I’m a little late on this one — sorry if you’ve already seen it — but OpenAI just dropped something that I think is going to be a much bigger deal than the headlines suggest.
GPT-4-0613 is now available, and with it comes a new capability: function calling. The short version? You can now describe functions in your prompts, and the model will intelligently choose to output a JSON object containing the arguments needed to call those functions based on user input.
If that sounds dry, stay with me. This is one of those infrastructure moments that changes everything downstream.
What Function Calling Actually Means
Up until now, the way most people interact with GPT-4 is conversational. You ask it something, it gives you text back. Powerful, sure — but it’s fundamentally a text-in, text-out loop. If you wanted GPT-4 to actually DO something — hit an API, query a database, trigger a workflow — you had to build a bunch of fragile middleware to parse its text output and hope it stayed in the format you expected.
Function calling changes that. Now you define a set of functions — with parameters, descriptions, the works — and the model can decide on its own when to invoke one. It returns clean, structured JSON that’s ready to plug directly into your code.
This is the difference between an AI that talks about doing things and an AI that actually does them.
Why This Is the Real AI Integration Layer
I’ve been thinking about knowledge ingestion and the practical, buildable side of AI for a while now. If you’ve been following along, you know my take: the REAL value of these models isn’t in chatting. It’s in connecting them to systems, data, and workflows.
Function calling is the bridge. Think about what becomes possible:
- A GPT-4 powered interface that can query your CRM, pull a customer record, and draft a response — all in one interaction
- An AI assistant that doesn’t just tell you what to do with your calendar, but actually books the meeting
- Natural language interfaces to ANY API, where the model figures out which endpoint to call and what parameters to pass
This is what I was getting at when I was talking about knowledge ingestion being the killer app. The models are smart enough. The bottleneck has been integration — getting them to reliably interact with structured systems. Function calling solves that in a way that’s elegant and, frankly, obvious in hindsight.

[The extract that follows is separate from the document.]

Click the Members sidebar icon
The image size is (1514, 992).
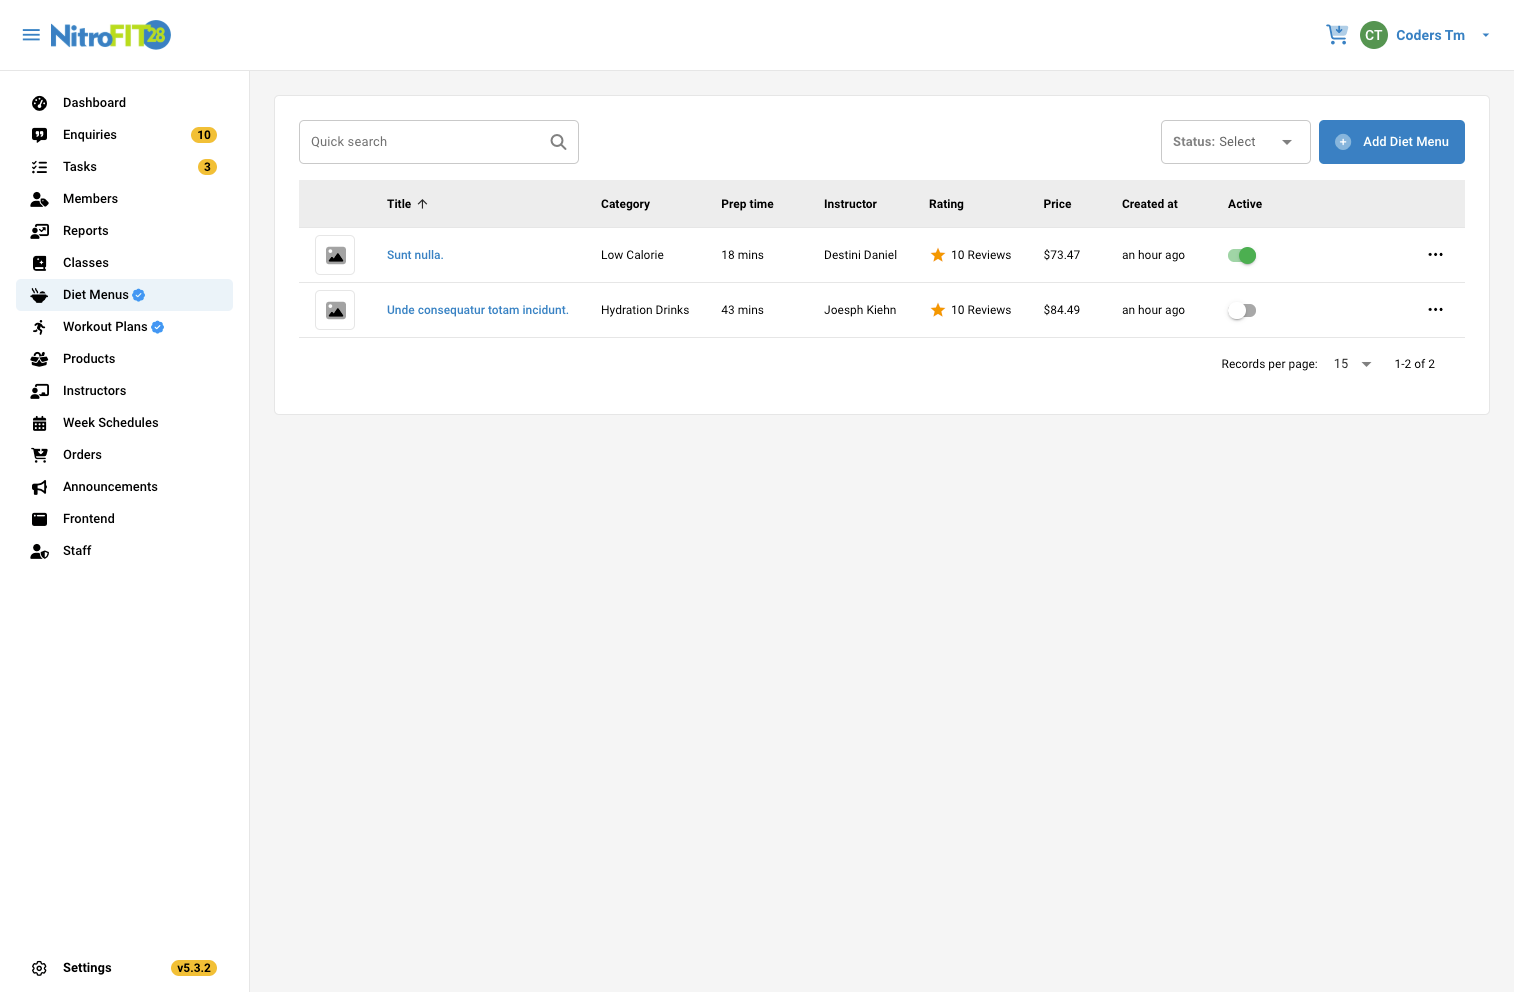[39, 198]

A Quick PSA While I’m Here
Heads up. I chat with a LOT of people about GPT, and I keep running into the same thing — they’re using GPT-3.5. The free tier. They’ve never paid the $20/month for GPT-4.
BUY GPT-4.
I’m serious. It is an impossibly valuable investment. It’s 10X better than 3.5 — and I don’t say that casually. The reasoning is sharper, the context handling is leagues ahead, and now with function calling it’s becoming a genuinely different tool. If you disagree after trying it, I’ll reimburse you. That’s how confident I am.
Never before has the cost to intelligence been so minute. Twenty dollars a month for what is effectively an on-demand expert across virtually every domain? We’re living in a strange and wonderful moment and most people are sitting it out over the cost of a couple of lunches.
What Builders Should Be Thinking About Right Now
If you’re building anything that touches AI — and at this point, you probably should be — function calling should immediately change your architecture thinking. A few things I’d be focused on:
1. Define your function library. What are the core actions your application needs to take? Map those out as callable functions with clear parameter schemas. This is your new interface layer.
2. Think in terms of orchestration, not conversation. The model isn’t just generating text anymore. It’s making decisions about which tools to use. Your system design needs to account for that — error handling, authentication, rate limiting on the API calls the model triggers.
3. Watch the cost curve. Right now function calling is available on both GPT-4-0613 and GPT-3.5-turbo-0613. For simpler routing tasks, you might not even need GPT-4. But for complex multi-step reasoning about WHICH function to call with WHAT arguments — that’s where the GPT-4 gap shows up.
The Bigger Picture
I keep coming back to the same theme: the raw intelligence of these models has outpaced our ability to connect them to the world. We’ve had this incredibly powerful brain sitting in a box, and we’ve been passing notes back and forth through a slot in the door.
Function calling kicks the door open. Not all the way — we’re still early. But the trajectory is pretty clear. AI models that can reason about actions, choose the right tool for the job, and execute with structured precision? That’s not a chatbot anymore. That’s an agent.
And if you’ve been watching what AutoGPT and similar projects have been trying to do — build autonomous AI that can take multi-step actions — you’ll recognize that function calling gives those efforts a MUCH more reliable foundation to build on.
The gap between “AI that talks” and “AI that does” just got a lot smaller. If you’re not building with this yet, now’s the time to start.